● **What is required**: Retype the lines of the listing below exactly, but only those from the one containing "This screenshot has height=374, width=835." through the last line; pictures stay out.

● **Records shown**:
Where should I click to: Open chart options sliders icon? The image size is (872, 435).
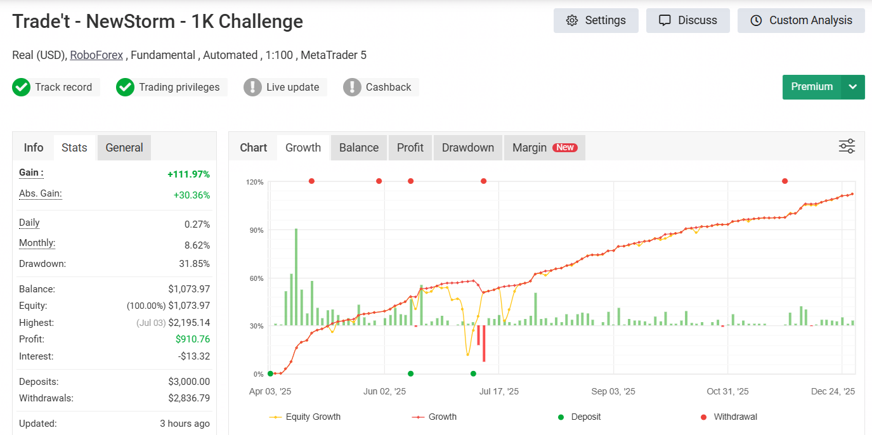tap(847, 146)
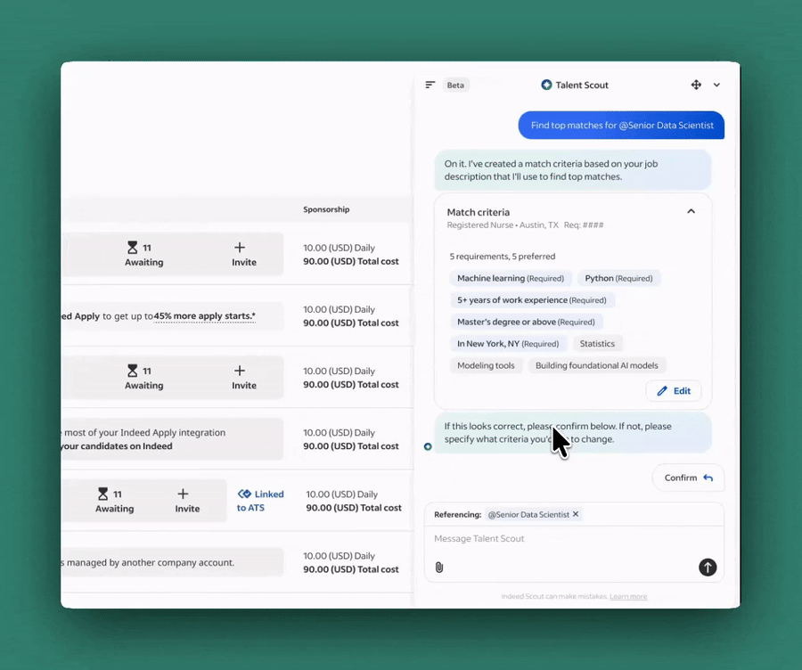Select the Modeling tools criteria pill
The image size is (802, 670).
click(486, 364)
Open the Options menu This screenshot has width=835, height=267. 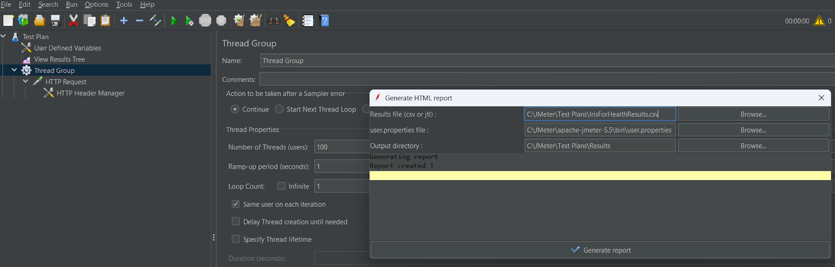tap(97, 5)
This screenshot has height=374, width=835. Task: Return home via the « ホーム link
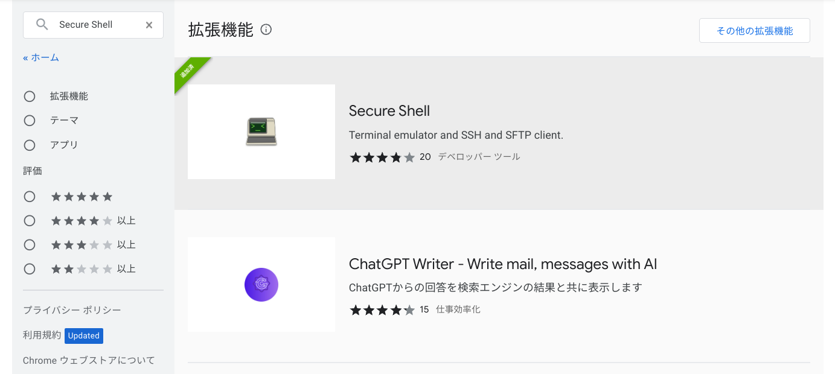coord(40,57)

● **Written answer**:
This screenshot has height=374, width=835. Task: Return home via the « ホーム link
coord(40,57)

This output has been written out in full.